I don’t buy mangoes because I can’t figure them out. One time I was contemplating buying one at an outdoor market. I picked up a mango and a guy from the Carribbean enthusiastically said, “gonna suck on a fat mango.” It didn’t seem obscene at the time. He was just being nice, but I wondered, “Is that what I’m supposed to do? I’m supposed to suck on this fucking thing? I’ll just buy a peach.”
Basil That Doesn’t Flower

Maybe it’s just that since I have gone through man-o-pause I’m against all reproduction. You know, you lose enough testosterone and you just start fantasizing about a world without any sex at all. Don’t worry, it’s not that depressing. I know you think so. You’re young. Trust me. I get more pleasure out of watching a Yankee game than you can imagine.

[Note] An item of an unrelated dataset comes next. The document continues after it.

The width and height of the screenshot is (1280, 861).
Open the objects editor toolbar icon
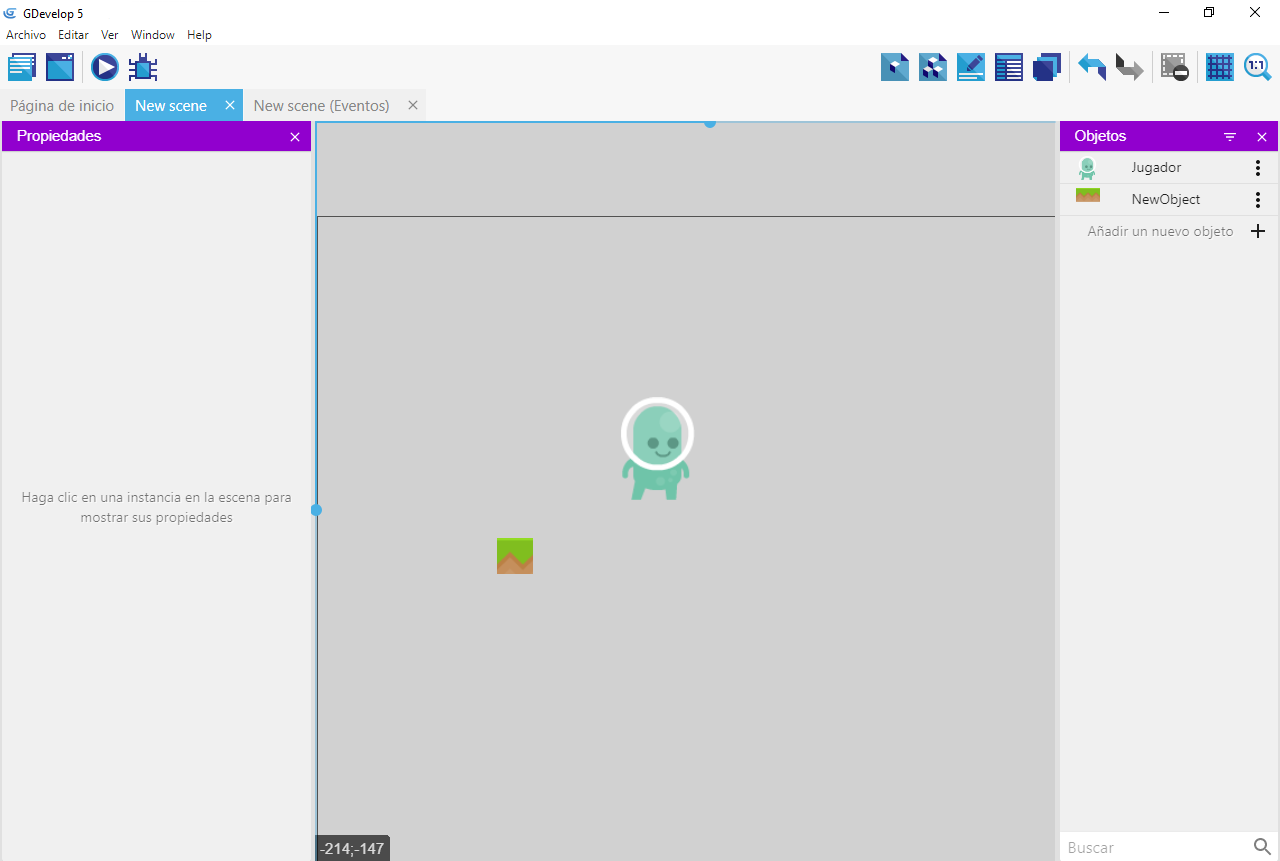click(895, 67)
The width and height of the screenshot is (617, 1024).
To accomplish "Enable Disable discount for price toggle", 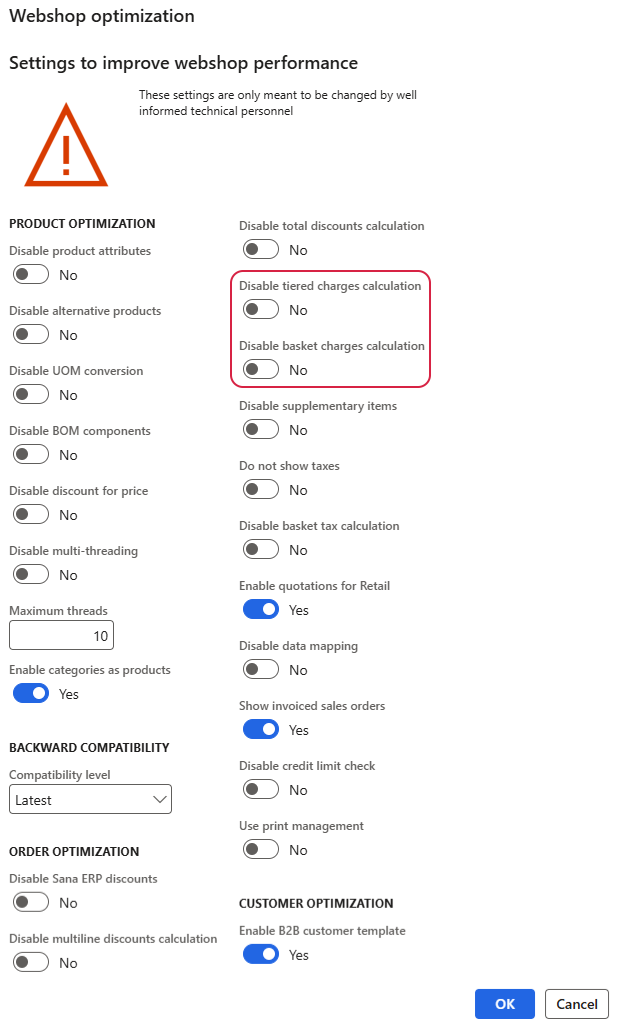I will (31, 515).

I grow Basil every year. I grow a good amount of it. To keep it growing right, you have to pinch off the flowers. Guess what? Basil wants to flower. It is a horny plant. It just can’t wait to open its ovaries to those bad girl bees and other pollinators.
I, like some nun out of a Magdalene House laundry, have to work to keep the basil chaste. It’s traditional for me to perform frequent floral circumcision to protect the basil from itself. I want it to grow up right.
I wish I didn’t have to do it. I’m not growing plants so I can mutilate them. Why can’t science develop an abberation for me? I need some godless, floral monster that does what I want it to do. Don’t worry, when we bend the natural world to our will through science it always turns out fine.
Cantaloupe That Changes Color When It is Ripe
Kelly Conaboy is onto something when she asks:
But the answer is simple. We just need a melon that turns blue when it is ripe. Avacados change color when they are ripe. Lobsters change color when they are cooked. Why can’t cantaloupes broadcast an external manifestation of their inner goodness?
People in the know will tell you that you have to smell the cantaloupe to see if it is ripe. Thanks, olfacto-normie. Have you ever considered the fact that some of us can’t smell at all because of our constant allergies? Yea, nothing. I smell nothing. Don’t cry for me, the one or two times a year that I can smell convinces me that I have the better end of the bargain. The world is full of dog shit, garbage, and guys eating radishes on the subway. I don’t need to smell, but there are shortcomings. I figure out that fish is bad when it hits my stomach. My first indication that the toast is ruined is when I see smoke. Opening cataloupes is a constant source of disappointment. It never works.
Why can’t someone “science the shit” out of these things?